Tei also remembers when director Susan Seidelman filmed mall scenes for her 1987 romantic comedy, “Making Mr. Right,” at The Mall at 163rd Street. The movie co-starred John Malkovich, Ann Magnuson and a pre-”Rosanne” Laurie Metcalfe and was filmed in South Florida in the spring of 1986. In addition to the 163rd Street mall, “Making Mr. Right” shot scenes at the North District Wastewater Treatment Plant and around Miami Beach.
The Harmony Music Shop at 163rd that sold records up until the early 1970s gave way to a Spec’s Music outlet on ground level, which led to a simultaneous small cornerstone Spec’s on the second level of the mall but only in 1983-’84. That small secondary Spec’s was trendy, though. Spec’s devoted that space solely to hard rock/heavy metal music when MTV’s “Headbanger’s Ball” was in vogue. If you were into the influential new wave of British heavy metal acts like Iron Maiden, Def Leppard, Saxon and Motörhead, you hiked upstairs, boots and spikes up the escalators, to the little and louder Spec’s.
The ground floor mainstream Spec’s supersized in 1995 to 8,000-square-feet during music’s post-Nirvana grunge era.
Entertainment at the mall was the draw for an artistic kid and teen like Tei.
“The record store had one of the best import sections in town. Of course, the ‘70s it was an outdoor mall with little rides. Was awesome for a kid,” said Tei, who graduated from Chaminade-Madonna College Preparatory School in nearby Hollywood, where he was raised.
Tei also recalls sitting in an outdoor area of the mall when he saw a display poster for the 1976 sci-fi movie, “The Man Who Fell to Earth,” that starred singer David Bowie. Tei was about 8. He was enthralled. “That was my introduction to Bowie,” he said.
A ‘Miracle’ remaking of 163rd
When the major department stores departed, the mall’s owners found opportunity. When the department store Richards left 163rd Street in 1980, the space became a three-story atrium and a second-story food court. Nothing too fancy, there, but who didn’t dig Taco Viva for lunch?
Aventura Mall snagged the JCPenney when that mega-mall opened a few miles north on Biscayne Boulevard in 1983. So 163rd’s Penney’s was divvied up into specialty stores.

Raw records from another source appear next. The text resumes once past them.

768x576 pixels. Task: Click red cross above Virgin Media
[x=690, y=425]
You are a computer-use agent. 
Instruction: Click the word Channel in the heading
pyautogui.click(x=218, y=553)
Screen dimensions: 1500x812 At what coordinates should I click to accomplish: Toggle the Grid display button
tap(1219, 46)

Around this time, the 163rd Street Mall was unofficially rebranded, but not renamed, as The Miracle on 163rd in an effort to draw attention to a new set of owner’s $39.7 million makeover for the 1.2 million square-foot center. The space was designed for 145 stores and parking for 4,700 cars, according to a 1982 Miami Herald report.

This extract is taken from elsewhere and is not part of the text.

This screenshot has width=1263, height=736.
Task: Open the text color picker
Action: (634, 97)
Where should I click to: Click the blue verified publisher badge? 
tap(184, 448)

In November 1982, a bash billed as “The Miracle on 163rd Street” was thrown to honor the mall’s 1980s face lift, and it required the teaming of two titans in South Florida retail.
How intent were mall officials to pull off this miracle? Department store competitors Burdines and Jordan Marsh banded together to promote the $50 per person party.
Richard McEwen, then-Burdines chairman, told the Miami Herald at the time: “As far as collaboration is concerned, this is only social. As a retailer, it’s natural.”
Added then-Jordan Marsh chairman Bill Ruben: “When you give a party, you can collaborate. When the stores are open ... no.”
Among the 300 who attended the soiree were Lin and Ted Arison. He owned Carnival Cruise Lines and she was vice president of the National Foundation for Advancement in the Arts.
Jordan Marsh lasted at The Mall at 163rd Street until 1991. Burdines relocated to Aventura Mall in 1999, before the Florida store was absorbed by New York’s Macy’s.
A Walmart Supercenter arrived in the mid-2000s and is 163rd’s main anchor today.